An Atheist Explores the Qur'an Part 58: Fluffy White Clouds and Youths of Pearl (The Mount (al-Tur))

The Mount (al-Tur) 1-49
Fluffy White Clouds and Youths of Pearl.

Welcome to the next instalment of An Atheist Explores Sacred Texts (Qur’an version).
In this series I work my way chapter-by-chapter through the Qur’an, commenting on it from the point of view of the text as literature and mythology.

For more detail, see the introductory post https://bit.ly/2ApLDy0
For the online Qur’an that I use, see here http://al-quran.info and http://quran.com

The Mount (al-Tur) 1-20
” By the Mount [Sinai], by the Book inscribed on an unrolled parchment”

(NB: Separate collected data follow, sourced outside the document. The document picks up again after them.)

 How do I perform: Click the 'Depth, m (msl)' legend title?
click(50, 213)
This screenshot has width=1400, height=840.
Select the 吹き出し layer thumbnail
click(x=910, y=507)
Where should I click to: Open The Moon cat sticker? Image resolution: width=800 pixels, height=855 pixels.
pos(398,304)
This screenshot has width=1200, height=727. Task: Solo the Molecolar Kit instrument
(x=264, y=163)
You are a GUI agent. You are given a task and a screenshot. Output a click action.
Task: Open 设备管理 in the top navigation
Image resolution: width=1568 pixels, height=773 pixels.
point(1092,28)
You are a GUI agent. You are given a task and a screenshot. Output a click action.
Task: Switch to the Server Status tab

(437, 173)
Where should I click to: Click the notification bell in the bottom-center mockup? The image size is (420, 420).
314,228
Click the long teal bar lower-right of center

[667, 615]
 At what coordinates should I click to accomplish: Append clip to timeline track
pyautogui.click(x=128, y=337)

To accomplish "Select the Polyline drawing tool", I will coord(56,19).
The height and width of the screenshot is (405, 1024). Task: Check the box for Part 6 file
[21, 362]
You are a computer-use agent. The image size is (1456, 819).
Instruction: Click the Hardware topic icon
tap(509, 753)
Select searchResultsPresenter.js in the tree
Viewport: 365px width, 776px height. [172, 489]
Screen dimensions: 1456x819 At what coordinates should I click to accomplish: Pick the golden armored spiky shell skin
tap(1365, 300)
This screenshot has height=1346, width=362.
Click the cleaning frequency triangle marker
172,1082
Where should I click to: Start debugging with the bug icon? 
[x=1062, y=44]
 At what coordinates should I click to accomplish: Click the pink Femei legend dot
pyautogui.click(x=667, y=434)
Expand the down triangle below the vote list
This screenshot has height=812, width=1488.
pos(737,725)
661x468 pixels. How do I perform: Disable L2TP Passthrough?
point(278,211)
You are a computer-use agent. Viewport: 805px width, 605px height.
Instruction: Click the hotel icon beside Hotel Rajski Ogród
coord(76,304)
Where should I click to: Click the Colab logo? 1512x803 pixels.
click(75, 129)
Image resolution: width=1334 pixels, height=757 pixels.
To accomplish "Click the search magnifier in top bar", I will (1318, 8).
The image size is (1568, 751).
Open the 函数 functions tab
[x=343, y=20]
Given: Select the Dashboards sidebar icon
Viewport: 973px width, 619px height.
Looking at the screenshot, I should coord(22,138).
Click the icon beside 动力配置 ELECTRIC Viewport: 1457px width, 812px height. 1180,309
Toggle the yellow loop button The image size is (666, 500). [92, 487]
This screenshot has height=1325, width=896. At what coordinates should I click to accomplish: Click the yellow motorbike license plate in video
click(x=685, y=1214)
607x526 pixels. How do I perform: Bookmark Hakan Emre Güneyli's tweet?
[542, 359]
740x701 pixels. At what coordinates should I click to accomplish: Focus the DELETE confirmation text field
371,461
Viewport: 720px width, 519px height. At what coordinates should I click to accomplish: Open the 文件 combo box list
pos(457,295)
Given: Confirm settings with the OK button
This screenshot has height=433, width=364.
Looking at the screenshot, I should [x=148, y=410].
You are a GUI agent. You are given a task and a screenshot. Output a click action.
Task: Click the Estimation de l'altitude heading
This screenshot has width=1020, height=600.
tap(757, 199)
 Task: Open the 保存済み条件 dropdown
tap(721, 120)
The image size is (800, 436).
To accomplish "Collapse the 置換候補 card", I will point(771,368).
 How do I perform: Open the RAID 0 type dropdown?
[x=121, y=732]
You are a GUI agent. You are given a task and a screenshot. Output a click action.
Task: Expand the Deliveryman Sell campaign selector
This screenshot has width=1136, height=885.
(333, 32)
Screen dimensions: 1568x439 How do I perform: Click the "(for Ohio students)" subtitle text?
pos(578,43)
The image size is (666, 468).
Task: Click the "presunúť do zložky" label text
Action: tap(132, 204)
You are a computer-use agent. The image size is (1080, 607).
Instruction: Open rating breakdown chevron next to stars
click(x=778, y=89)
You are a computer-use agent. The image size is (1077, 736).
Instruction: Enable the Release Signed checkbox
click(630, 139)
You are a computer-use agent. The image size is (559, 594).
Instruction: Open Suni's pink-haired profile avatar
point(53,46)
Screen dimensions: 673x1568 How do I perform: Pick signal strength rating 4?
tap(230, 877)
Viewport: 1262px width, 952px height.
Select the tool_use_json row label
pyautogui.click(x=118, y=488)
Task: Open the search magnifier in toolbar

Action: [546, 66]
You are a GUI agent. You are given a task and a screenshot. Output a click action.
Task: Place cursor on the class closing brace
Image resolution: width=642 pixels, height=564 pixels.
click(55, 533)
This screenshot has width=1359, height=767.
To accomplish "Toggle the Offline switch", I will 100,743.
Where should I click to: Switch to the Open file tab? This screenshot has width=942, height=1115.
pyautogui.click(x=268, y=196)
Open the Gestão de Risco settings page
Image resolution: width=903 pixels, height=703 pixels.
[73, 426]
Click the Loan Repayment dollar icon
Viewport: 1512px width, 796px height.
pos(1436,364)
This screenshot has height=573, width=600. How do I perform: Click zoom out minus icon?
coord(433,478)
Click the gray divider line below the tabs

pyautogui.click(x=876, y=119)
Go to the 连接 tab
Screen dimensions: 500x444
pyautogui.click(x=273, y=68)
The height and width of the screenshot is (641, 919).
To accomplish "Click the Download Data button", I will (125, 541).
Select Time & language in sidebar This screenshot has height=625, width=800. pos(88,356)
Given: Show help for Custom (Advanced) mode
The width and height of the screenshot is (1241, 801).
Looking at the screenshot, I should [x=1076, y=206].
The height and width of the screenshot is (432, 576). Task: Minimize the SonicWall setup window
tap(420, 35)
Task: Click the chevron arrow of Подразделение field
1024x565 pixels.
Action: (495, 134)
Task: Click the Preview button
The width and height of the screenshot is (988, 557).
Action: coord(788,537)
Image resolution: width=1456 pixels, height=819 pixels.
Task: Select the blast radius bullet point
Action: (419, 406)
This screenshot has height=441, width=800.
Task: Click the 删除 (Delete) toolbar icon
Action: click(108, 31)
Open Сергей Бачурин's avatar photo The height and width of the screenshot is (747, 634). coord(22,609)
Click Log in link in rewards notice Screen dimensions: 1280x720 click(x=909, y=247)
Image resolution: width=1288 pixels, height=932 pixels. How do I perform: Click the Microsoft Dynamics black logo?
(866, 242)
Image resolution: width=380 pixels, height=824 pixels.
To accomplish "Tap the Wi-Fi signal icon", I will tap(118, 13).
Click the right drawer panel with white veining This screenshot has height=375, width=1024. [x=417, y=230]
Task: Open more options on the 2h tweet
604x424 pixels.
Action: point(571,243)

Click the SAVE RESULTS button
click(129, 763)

That’s odd that the Arabic for mount should be so close to the word “Tor”. One thing I didn’t address last time in The Scatterers, which I meant to, is that often the titles for these surahs are drawn from a particular verse, but I did wonder if they are also picked often because they reflect many overall themes within the surah. I’ve not really noticed that it has, so far, but this is something I will put more effort into looking for from now on. For instance, one could, perhaps, draw the parallel from “The Scatterers” that the various people that get destroyed for not listening to prophets are “scattered” in some form. It’s a bit of a stretch though.

Back to this chapter, and it’s looking to be one with very short verses. The chapter looks to a time of Judgement, “On the day when the sky whirls violently, and the mountains move with an awful motion” when those who did not believe will be “shoved toward the fire of hell forcibly”.

Meanwhile, those who did believe “will be reclining on arrayed couches, and We will wed them to big-eyed houris”. I can’t help but think of the “big-eyed houris” as being anime girls. Perhaps not *that* big-eyed? Be that as it may, we’re back to the magical sky brothel again, and I can’t help but note that this only seems to be applicable to heterosexual men.

The Mount 21-49
The faithful and their descendants who followed them in faith —We will make their descendants join them, and We will not stint anything from [the reward of] their deeds. Every man is a hostage to what he has earned.”

There are details again of this Heavenly afterlife, where the people are served by youths like pearls and “they will pass from hand to hand a cup wherein there will be neither any vain talk nor sinful speech”. It’s very odd. I can’t fathom if this is meant to be metaphorical for something or if it’s actually intended as the real version of Paradise. I’m sure it would get boring after a while, and if not, why not? Are these people some kind of Lotus Eaters blissed up on Allah Juice such that they no longer have any drive or ambition or interest in anything apart from lounging around?  Even if this is meant as a metaphor for a general sense of bliss in a spiritual form, it still strips away a large part of what it means to be human and sounds as much of a curse as the boiling water and burning skin stuff in the other direction.

The rest is more of a challenge to non-believers to come up with their own revelations - “Do they have a ladder [leading up to heaven] whereby they eavesdrop? If so let their eavesdropper produce a manifest authority”. I quite like that bit of snark, although obviously the implication is “because I do”, and we’re meant to take that on faith or we get burned for eternity.

This verse was interesting - “Were they to see a fragment falling from the sky, they would say, ‘A cumulous cloud’”. Because the classification of clouds is a relatively new one so I wonder if this is just a modern translation inserting the idea of “cumulus” (note the *correct* spelling…) or if the Arabic word does actually specifically refer to a fluffy white low altitude cloud. I mean, there’s no reason that a language couldn’t already have different words for different kinds of cloud. And a fragment of what?